What you are asked to do — Rewrite everything from the line containing "Image resolution: width=668" down to the line containing "Action: tap(57, 502)", replacing "field label" with "input label" and keeping everything else the same. Return only those lines and leave the pictures out.

Records for the exercise —
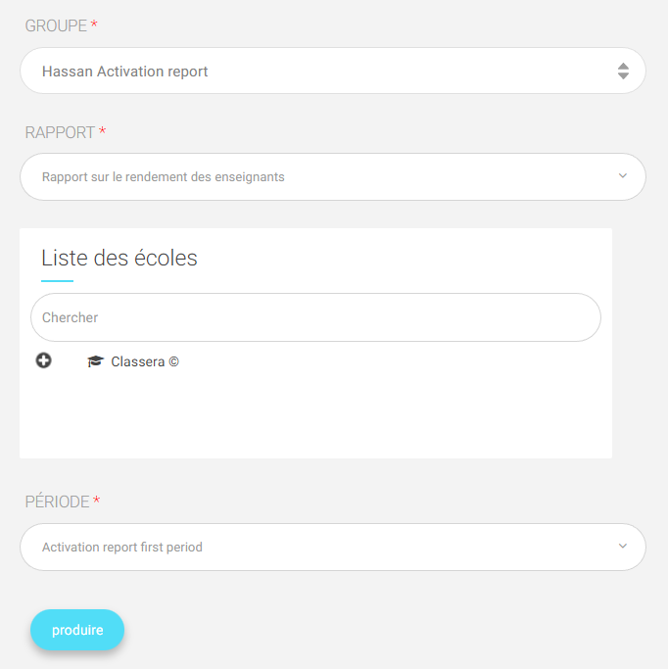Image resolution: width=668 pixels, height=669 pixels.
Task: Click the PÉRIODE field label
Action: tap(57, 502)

--

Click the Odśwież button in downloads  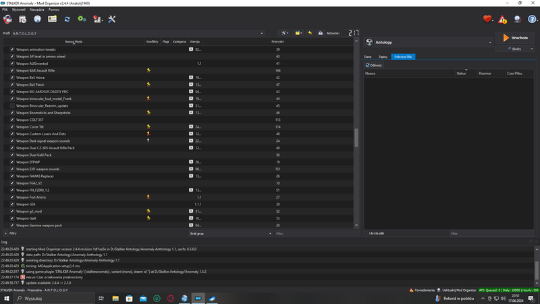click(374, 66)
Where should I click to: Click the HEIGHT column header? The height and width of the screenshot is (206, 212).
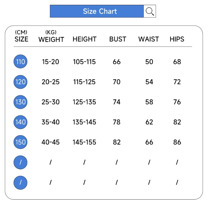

Result of the task —
Image resolution: width=668 pixels, height=669 pixels.
Task: Click the PÉRIODE input label
Action: tap(57, 502)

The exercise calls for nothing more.